Il prezzo dei diritti per inquinare vola ai massimi storici
Sul mercato Ue la CO2 vola ai massimi storici, sopra 47 euro per tonnellata Prezzo raddoppiato dall’autunno, gli esperti: c’è speculazione, non bolla
Sul mercato europeo i diritti per le emissioni di CO2 si sono spinti oltre 47 euro per tonnellata, nuovo massimo storico. Il rally, che prosegue da mesi, ha fatto raddoppiare i prezzi dallo scorso autunno.
Più cresce l’impegno per la decarbonizzazione, più dev’essere penalizzato chi inquina. C’è una logica stringente dietro i record di prezzo dei diritti per le emissioni di CO2, che sul mercato europeo si sono spinti oltre 47 euro per tonnellata, un nuovo massimo storico. Il rally, che prosegue da mesi, ha fatto raddoppiare i prezzi dallo scorso autunno e li ha addirittura triplicati rispetto ai minimi toccati a marzo 2020 per lo shock da pandemia.
L’ultimo slancio è legato all’intesa Ue per la legge sulla neutralità climatica, raggiunta mercoledì, ma la corsa è proseguita anche ieri mentre i grandi della Terra si riunivano – su invito della Casa Bianca – a discutere azioni globali in difesa dell’ambiente: un miracolo diplomatico, grazie al quale Usa, Cina e Russia hanno accettato nonostante i rapporti tesi di sedersi allo stesso tavolo virtuale.
Sul mercato Eu- Ets sono comunque le politiche europee a ispirare i rialzi della CO2. E la certezza degli operatori è che il numero dei diritti in circolazione non potrà che diminuire, tanto più rapidamente quanto più i nostri obiettivi climatici diventano ambiziosi. Con l’accordo appena raggiunto, che formalizza gli impegni annunciati lo scorso dicembre, non si torna più indietro: entro il 2030 dovremo abbattere le emissioni del 55% rispetto ai livelli del 1990 ( invece che del 40% come previsto in precedenza) e arrivare all’azzeramento netto entro il 2050. Gli obiettivi verranno ora trascritti in una legge che entrerà in vigore automaticamente nei Paesi Ue, senza bisogno di essere recepita dai Parlamenti nazionali, e che a cascata obbligherà a riformare anche il mercato dei diritti di emissione, in modo da ridurre il numero di quote di CO2 a disposizione.
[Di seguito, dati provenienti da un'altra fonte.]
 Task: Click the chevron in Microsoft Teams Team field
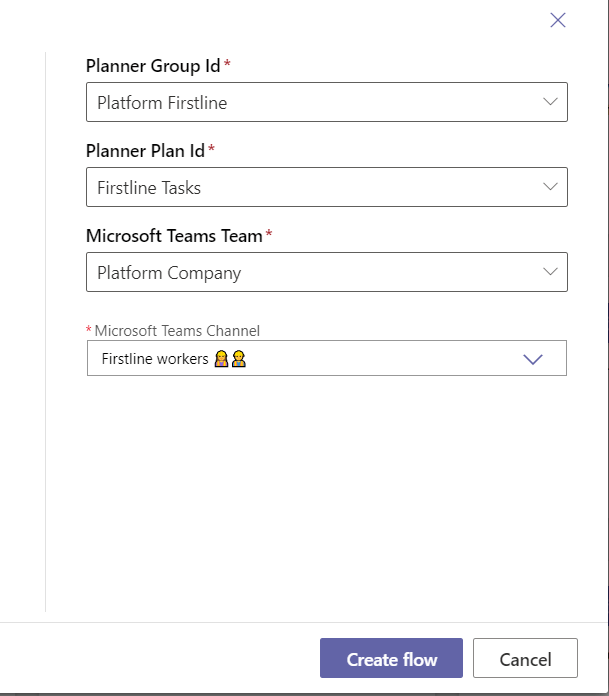[550, 272]
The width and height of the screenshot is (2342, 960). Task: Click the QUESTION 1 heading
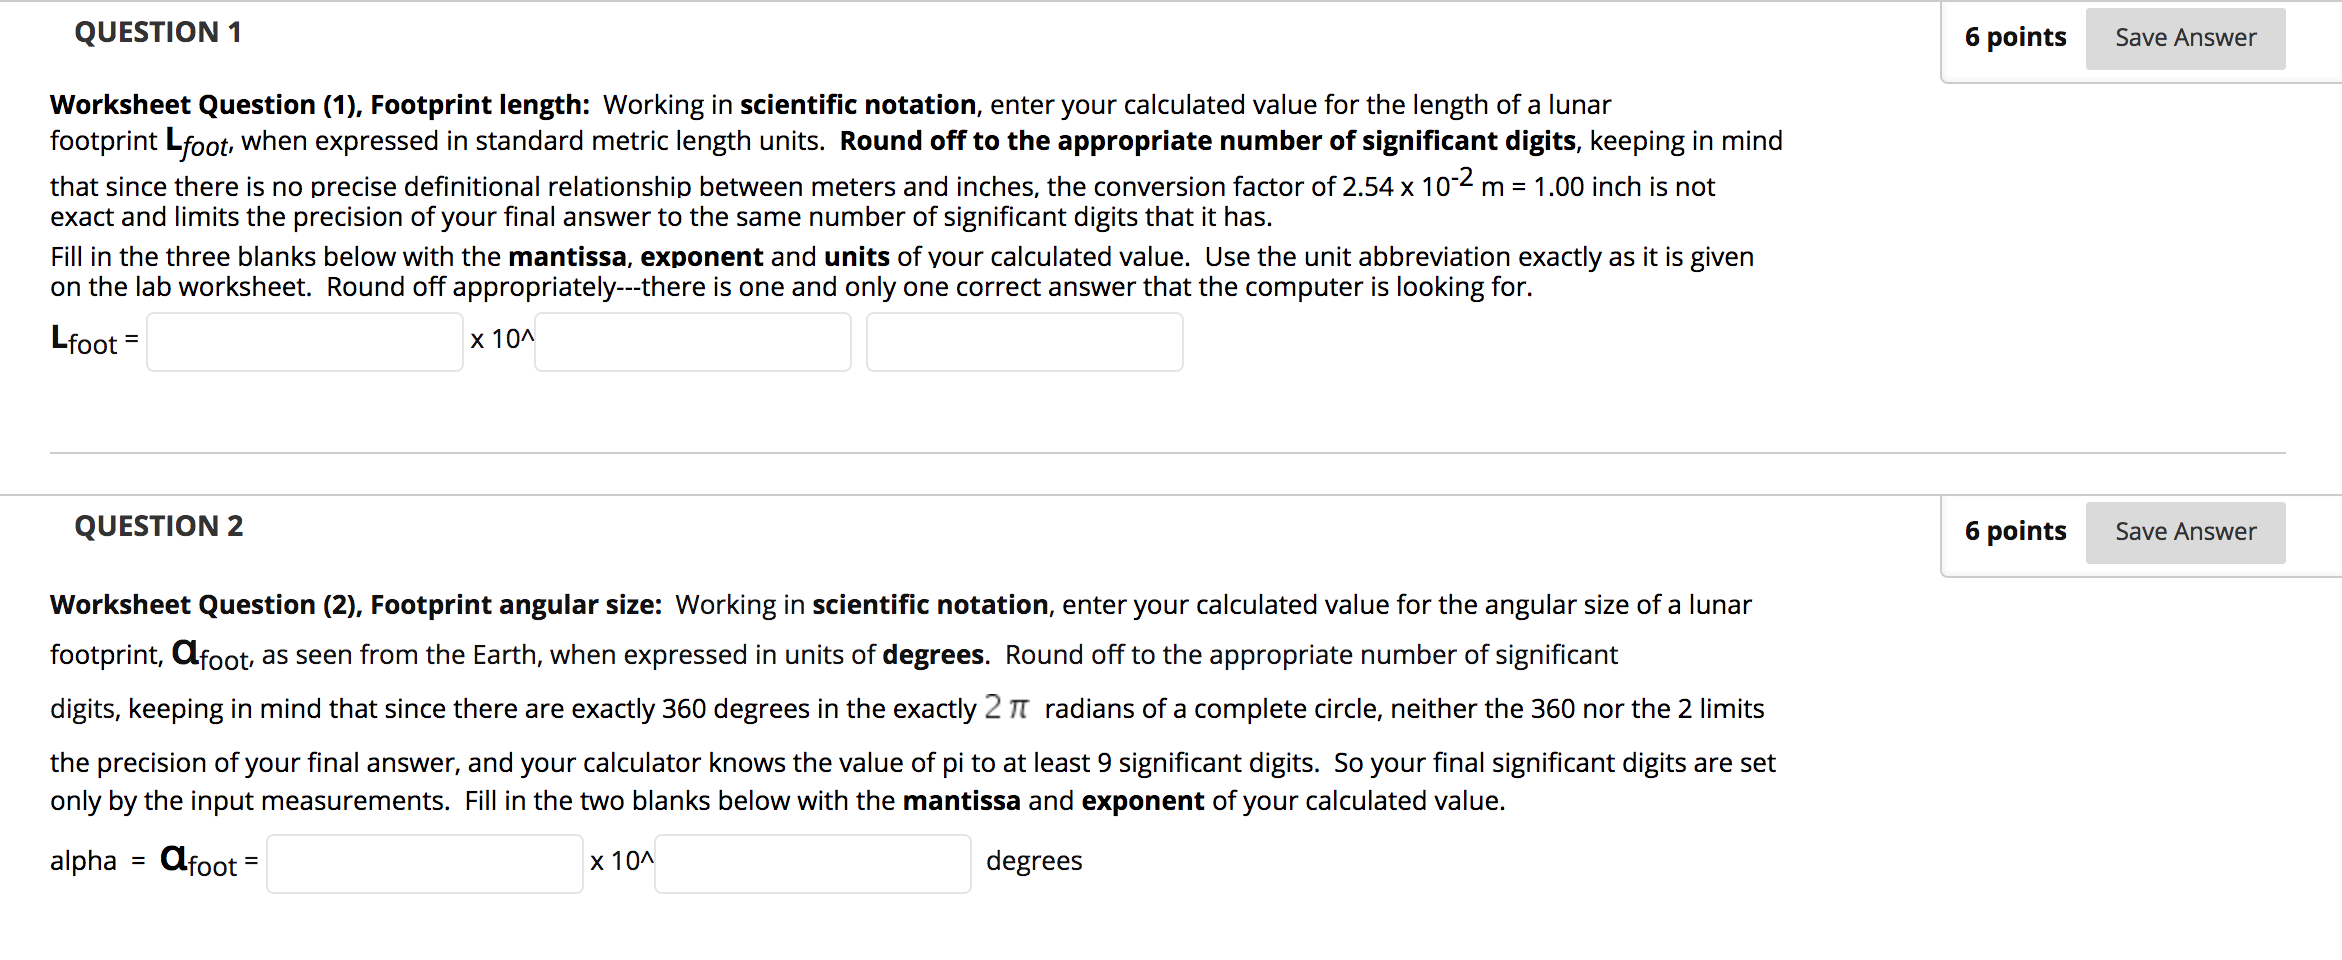(x=158, y=33)
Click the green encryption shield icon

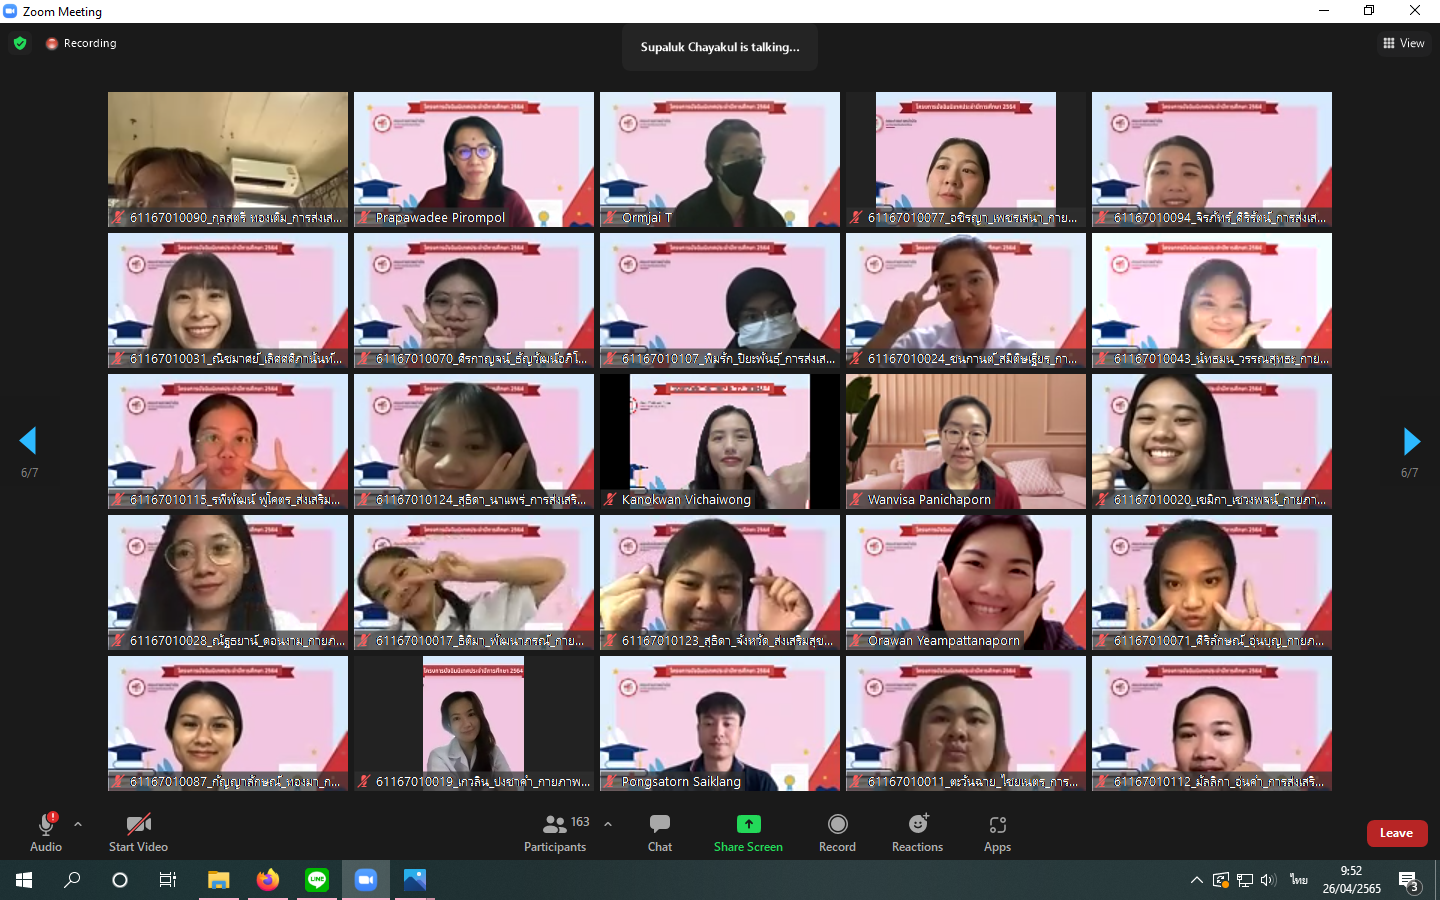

C’è anche la speculazione a guidare il rally. I fondi attivi sul mercato europeo del carbonio – il più liquido del mondo – sono sempre più numerosi e sempre più orientati al rialzo, come evidenziato dalle posizioni assunte sui futures: i soggetti finanziari hanno aumentato l’esposizione netta lunga ( all’acquisto) a circa 80 milioni di contratti a marzo di quest’anno, da circa 36 milioni alla fine di ottobre 2020.
Gli esperti ritengono comunque che i rialzi siano giustificati dai fondamentali. « Il prezzo che vediamo non è artificialmente gonfiato, non è una bolla » , ha affermato durante un workshop dell’Icis Jan Ahrens, responsabile della ricerca di SparkChange, una piattaforma per lo scambio di prodotti finanziari verdi ( diritti sulla CO2 compresi). « L’eccessiva volatilità può essere un problema, ma non il livello dei prezzi. Per servire al suo scopo questo mercato ha bisogno di prezzi alti, purché stabili e affidabili, così le imprese possono compiere scelte di investimento utili alla transizione » .
Certo, si tratta di un mercato ancora giovane. Ma sta maturando in fretta, grazie anche alla liquidità garantita dagli investitori istituzionali, che in molti casi operano con una prospettiva di lungo periodo: « Si sta sviluppando una nuova asset class, in prospettiva i diritti sulla CO2 saranno usati da una platea più ampia di investitori, per coprirsi dal rischio climatico o dal rischio inflazione » , aggiunge Ariel Perez, partner di Hartree Partners, con un passato in Citigroup e Mercuria. « Siamo solo al primo inning di una lunga partita – concorda Mike Azlen, fondatore e ceo di Carbon Cap Management – Nel giro di una decina d’anni i volumi di trading sul mercato della CO2 cresceranno dagli attuali 1,3 miliardi di dollari al giorno a 5- 10 miliardi » .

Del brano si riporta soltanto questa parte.